■ **Task description**: Every entry must be duplicated word for word.

[Saved data entries]
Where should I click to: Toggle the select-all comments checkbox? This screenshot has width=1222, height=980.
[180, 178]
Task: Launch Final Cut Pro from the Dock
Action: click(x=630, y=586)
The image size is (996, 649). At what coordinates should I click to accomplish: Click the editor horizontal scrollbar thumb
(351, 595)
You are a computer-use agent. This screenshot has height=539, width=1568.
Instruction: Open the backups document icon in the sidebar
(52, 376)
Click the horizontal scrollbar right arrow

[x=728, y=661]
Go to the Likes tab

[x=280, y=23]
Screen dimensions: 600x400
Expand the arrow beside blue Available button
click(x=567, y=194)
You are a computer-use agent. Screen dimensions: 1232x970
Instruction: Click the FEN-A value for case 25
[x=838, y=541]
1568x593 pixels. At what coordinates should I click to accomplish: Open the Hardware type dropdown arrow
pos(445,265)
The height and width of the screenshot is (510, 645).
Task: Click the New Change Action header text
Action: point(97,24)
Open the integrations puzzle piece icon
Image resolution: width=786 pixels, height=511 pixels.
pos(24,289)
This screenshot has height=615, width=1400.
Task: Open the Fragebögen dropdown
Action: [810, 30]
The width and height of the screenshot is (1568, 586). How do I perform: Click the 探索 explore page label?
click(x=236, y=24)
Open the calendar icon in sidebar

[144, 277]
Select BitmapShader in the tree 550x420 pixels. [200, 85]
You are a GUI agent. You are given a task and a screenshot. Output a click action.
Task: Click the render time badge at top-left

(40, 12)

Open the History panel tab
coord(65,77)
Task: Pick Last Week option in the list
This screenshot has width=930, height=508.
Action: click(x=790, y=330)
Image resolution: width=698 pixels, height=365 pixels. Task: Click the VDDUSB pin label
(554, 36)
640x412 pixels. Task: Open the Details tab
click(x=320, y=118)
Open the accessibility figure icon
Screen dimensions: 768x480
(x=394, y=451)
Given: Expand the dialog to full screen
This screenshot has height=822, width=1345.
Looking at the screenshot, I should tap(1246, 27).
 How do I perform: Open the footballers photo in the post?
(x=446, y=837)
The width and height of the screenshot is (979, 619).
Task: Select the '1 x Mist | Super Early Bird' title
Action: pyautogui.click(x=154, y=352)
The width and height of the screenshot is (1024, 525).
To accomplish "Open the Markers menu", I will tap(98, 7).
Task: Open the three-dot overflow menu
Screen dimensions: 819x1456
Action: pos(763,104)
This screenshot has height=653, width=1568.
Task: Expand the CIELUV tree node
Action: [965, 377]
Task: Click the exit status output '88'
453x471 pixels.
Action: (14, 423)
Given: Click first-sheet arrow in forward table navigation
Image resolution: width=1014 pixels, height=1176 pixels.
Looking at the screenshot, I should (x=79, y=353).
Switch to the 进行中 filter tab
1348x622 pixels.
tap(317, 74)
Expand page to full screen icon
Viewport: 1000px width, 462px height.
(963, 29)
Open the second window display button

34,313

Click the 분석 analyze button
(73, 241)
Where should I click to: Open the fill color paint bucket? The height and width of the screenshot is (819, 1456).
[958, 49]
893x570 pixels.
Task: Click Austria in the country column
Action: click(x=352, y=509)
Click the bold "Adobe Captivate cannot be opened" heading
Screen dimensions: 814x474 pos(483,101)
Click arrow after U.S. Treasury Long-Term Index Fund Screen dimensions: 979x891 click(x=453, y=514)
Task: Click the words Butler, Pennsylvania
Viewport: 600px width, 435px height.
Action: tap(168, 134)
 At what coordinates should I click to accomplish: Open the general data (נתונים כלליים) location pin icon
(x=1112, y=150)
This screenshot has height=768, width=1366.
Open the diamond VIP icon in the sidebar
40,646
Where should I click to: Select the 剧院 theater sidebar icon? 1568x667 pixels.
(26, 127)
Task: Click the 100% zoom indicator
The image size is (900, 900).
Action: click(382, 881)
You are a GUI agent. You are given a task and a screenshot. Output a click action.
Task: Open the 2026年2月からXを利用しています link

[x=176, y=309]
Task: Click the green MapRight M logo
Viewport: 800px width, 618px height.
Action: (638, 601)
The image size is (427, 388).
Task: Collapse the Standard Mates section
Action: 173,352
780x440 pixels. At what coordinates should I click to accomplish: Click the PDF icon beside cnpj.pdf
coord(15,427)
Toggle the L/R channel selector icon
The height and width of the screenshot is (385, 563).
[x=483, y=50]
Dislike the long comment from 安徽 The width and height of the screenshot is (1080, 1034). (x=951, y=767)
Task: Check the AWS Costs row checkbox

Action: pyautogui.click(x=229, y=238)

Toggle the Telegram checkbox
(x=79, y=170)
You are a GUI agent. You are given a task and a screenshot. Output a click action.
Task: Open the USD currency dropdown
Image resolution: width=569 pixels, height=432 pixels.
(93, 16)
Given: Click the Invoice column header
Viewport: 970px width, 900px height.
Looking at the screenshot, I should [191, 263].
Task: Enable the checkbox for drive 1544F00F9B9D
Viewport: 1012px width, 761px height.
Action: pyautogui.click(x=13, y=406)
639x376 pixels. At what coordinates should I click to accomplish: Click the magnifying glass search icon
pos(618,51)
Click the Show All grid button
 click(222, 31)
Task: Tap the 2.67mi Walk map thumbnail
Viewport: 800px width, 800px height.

■ **Answer to this problem**:
Where should I click to: Toggle the select-all comments checkbox? This screenshot has width=1222, height=980.
[180, 178]
Task: Launch Final Cut Pro from the Dock
Action: click(x=630, y=586)
The image size is (996, 649). At what coordinates should I click to accomplish: Click the editor horizontal scrollbar thumb
(351, 595)
You are a computer-use agent. This screenshot has height=539, width=1568.
Instruction: Open the backups document icon in the sidebar
(52, 376)
Click the horizontal scrollbar right arrow

[x=728, y=661]
Go to the Likes tab

[x=280, y=23]
Screen dimensions: 600x400
Expand the arrow beside blue Available button
click(x=567, y=194)
You are a computer-use agent. Screen dimensions: 1232x970
Instruction: Click the FEN-A value for case 25
[x=838, y=541]
1568x593 pixels. At what coordinates should I click to accomplish: Open the Hardware type dropdown arrow
pos(445,265)
The height and width of the screenshot is (510, 645).
Task: Click the New Change Action header text
Action: point(97,24)
Open the integrations puzzle piece icon
Image resolution: width=786 pixels, height=511 pixels.
pos(24,289)
This screenshot has height=615, width=1400.
Task: Open the Fragebögen dropdown
Action: [810, 30]
The width and height of the screenshot is (1568, 586). How do I perform: Click the 探索 explore page label?
click(x=236, y=24)
Open the calendar icon in sidebar

[144, 277]
Select BitmapShader in the tree 550x420 pixels. [200, 85]
You are a GUI agent. You are given a task and a screenshot. Output a click action.
Task: Click the render time badge at top-left

(40, 12)

Open the History panel tab
coord(65,77)
Task: Pick Last Week option in the list
This screenshot has width=930, height=508.
Action: click(x=790, y=330)
Image resolution: width=698 pixels, height=365 pixels. Task: Click the VDDUSB pin label
(554, 36)
640x412 pixels. Task: Open the Details tab
click(x=320, y=118)
Open the accessibility figure icon
Screen dimensions: 768x480
(x=394, y=451)
Given: Expand the dialog to full screen
This screenshot has height=822, width=1345.
Looking at the screenshot, I should tap(1246, 27).
 How do I perform: Open the footballers photo in the post?
(x=446, y=837)
The width and height of the screenshot is (979, 619).
Task: Select the '1 x Mist | Super Early Bird' title
Action: pyautogui.click(x=154, y=352)
The width and height of the screenshot is (1024, 525).
To accomplish "Open the Markers menu", I will tap(98, 7).
Task: Open the three-dot overflow menu
Screen dimensions: 819x1456
Action: pos(763,104)
This screenshot has height=653, width=1568.
Task: Expand the CIELUV tree node
Action: [965, 377]
Task: Click the exit status output '88'
453x471 pixels.
Action: (14, 423)
Given: Click first-sheet arrow in forward table navigation
Image resolution: width=1014 pixels, height=1176 pixels.
Looking at the screenshot, I should (x=79, y=353).
Switch to the 进行中 filter tab
1348x622 pixels.
tap(317, 74)
Expand page to full screen icon
Viewport: 1000px width, 462px height.
(963, 29)
Open the second window display button

34,313

Click the 분석 analyze button
(73, 241)
Where should I click to: Open the fill color paint bucket? The height and width of the screenshot is (819, 1456).
[958, 49]
893x570 pixels.
Task: Click Austria in the country column
Action: click(x=352, y=509)
Click the bold "Adobe Captivate cannot be opened" heading
Screen dimensions: 814x474 pos(483,101)
Click arrow after U.S. Treasury Long-Term Index Fund Screen dimensions: 979x891 click(x=453, y=514)
Task: Click the words Butler, Pennsylvania
Viewport: 600px width, 435px height.
Action: tap(168, 134)
 At what coordinates should I click to accomplish: Open the general data (נתונים כלליים) location pin icon
(x=1112, y=150)
This screenshot has height=768, width=1366.
Open the diamond VIP icon in the sidebar
40,646
Where should I click to: Select the 剧院 theater sidebar icon? 1568x667 pixels.
(26, 127)
Task: Click the 100% zoom indicator
The image size is (900, 900).
Action: click(382, 881)
You are a GUI agent. You are given a task and a screenshot. Output a click action.
Task: Open the 2026年2月からXを利用しています link

[x=176, y=309]
Task: Click the green MapRight M logo
Viewport: 800px width, 618px height.
Action: (638, 601)
The image size is (427, 388).
Task: Collapse the Standard Mates section
Action: 173,352
780x440 pixels. At what coordinates should I click to accomplish: Click the PDF icon beside cnpj.pdf
coord(15,427)
Toggle the L/R channel selector icon
The height and width of the screenshot is (385, 563).
[x=483, y=50]
Dislike the long comment from 安徽 The width and height of the screenshot is (1080, 1034). (x=951, y=767)
Task: Check the AWS Costs row checkbox

Action: pyautogui.click(x=229, y=238)

Toggle the Telegram checkbox
(x=79, y=170)
You are a GUI agent. You are given a task and a screenshot. Output a click action.
Task: Open the USD currency dropdown
Image resolution: width=569 pixels, height=432 pixels.
(93, 16)
Given: Click the Invoice column header
Viewport: 970px width, 900px height.
Looking at the screenshot, I should [191, 263].
Task: Enable the checkbox for drive 1544F00F9B9D
Viewport: 1012px width, 761px height.
Action: pyautogui.click(x=13, y=406)
639x376 pixels. At what coordinates should I click to accomplish: Click the magnifying glass search icon
pos(618,51)
Click the Show All grid button
 click(222, 31)
Task: Tap the 2.67mi Walk map thumbnail
Viewport: 800px width, 800px height.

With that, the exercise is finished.